On Monday, September 16, 2019, the Arizona Supreme Court ruled against a Phoenix city ordinance that would have forced two Christian business owners to produce custom wedding invitations for a homosexual couple.
According to The Hill, a legal battle started in 2016 when Joanna Duka and Breanna Koski, owners of Brush & Nib Studio, sued the city of Phoenix, arguing that the city's Human Relations Ordinance violated their First Amendment rights to freedom of speech and religion. Specifically, the city law threatened them with up to six months in jail, $2,500 in fines, and three years of probation if they refused to make customized LGBTQ-themed wedding invitations.

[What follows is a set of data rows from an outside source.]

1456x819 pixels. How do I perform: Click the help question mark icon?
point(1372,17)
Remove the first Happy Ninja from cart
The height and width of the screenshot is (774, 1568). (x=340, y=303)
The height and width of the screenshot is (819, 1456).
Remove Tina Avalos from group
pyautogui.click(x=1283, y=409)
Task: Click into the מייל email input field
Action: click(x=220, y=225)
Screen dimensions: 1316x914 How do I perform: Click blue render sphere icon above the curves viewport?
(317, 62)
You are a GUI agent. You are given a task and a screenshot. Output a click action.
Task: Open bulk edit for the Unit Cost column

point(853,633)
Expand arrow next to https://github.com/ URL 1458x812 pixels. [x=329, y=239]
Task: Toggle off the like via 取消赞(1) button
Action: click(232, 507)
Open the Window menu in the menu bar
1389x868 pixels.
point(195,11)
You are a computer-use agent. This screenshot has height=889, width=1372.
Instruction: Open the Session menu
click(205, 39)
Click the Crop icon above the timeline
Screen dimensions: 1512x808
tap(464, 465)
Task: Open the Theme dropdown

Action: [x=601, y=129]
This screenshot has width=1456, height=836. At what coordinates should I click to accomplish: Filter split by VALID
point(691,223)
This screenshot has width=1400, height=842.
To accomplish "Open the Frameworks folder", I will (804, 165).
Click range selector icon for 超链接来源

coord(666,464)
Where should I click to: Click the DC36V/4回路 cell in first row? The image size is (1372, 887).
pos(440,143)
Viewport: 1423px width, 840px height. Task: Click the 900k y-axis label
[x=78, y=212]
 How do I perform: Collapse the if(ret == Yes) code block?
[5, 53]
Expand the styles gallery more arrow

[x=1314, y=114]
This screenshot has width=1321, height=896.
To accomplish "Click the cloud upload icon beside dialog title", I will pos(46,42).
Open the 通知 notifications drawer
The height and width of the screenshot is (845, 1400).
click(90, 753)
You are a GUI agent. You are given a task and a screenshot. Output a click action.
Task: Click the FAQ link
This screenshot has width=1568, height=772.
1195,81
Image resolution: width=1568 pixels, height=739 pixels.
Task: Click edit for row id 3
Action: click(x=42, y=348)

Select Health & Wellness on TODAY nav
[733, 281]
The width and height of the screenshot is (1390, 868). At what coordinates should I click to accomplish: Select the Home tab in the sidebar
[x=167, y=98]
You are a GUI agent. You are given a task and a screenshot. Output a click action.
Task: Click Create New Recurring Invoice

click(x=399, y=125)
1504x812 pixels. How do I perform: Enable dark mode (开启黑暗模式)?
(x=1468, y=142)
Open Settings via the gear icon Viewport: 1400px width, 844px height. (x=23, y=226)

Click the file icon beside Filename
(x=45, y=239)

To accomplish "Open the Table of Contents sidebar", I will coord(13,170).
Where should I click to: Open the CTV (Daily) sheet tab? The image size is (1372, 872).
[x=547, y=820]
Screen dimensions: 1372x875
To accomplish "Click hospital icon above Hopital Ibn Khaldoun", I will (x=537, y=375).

The two women, who design handmade artwork for weddings and other events, reportedly hold the belief that a marriage should be between a man and a woman and that creating invitations for LGBTQ couples would be akin to endorsing the marriage.
The women were represented in court by Alliance Defending Freedom, the same group that recently represented a Colorado baker who refused to make a wedding cake for an LGBTQ couple.
The Arizona Supreme Court's 4-3 decision overturned multiple lower court decisions that ruled in favor of the LGBTQ community, saying, "The enduring strength of the First Amendment is that it allows people to speak their minds and express their beliefs without government interference. But here, the City effectively cuts off Plaintiffs' right to express their beliefs about same-sex marriage by telling them what they can and cannot say."
Slowly, but surely, the LGBTQ community and its government bullying partners are learning that Christian business owners do not have to relinquish their religious beliefs when they choose to do business with the general public.
AFA applauds Joanna and Breanna for their faithfulness to the word of God and their stand against hateful attacks from the LGBTQ community. We are also thankful for the work of Alliance Defending Freedom in protecting Christian business owners.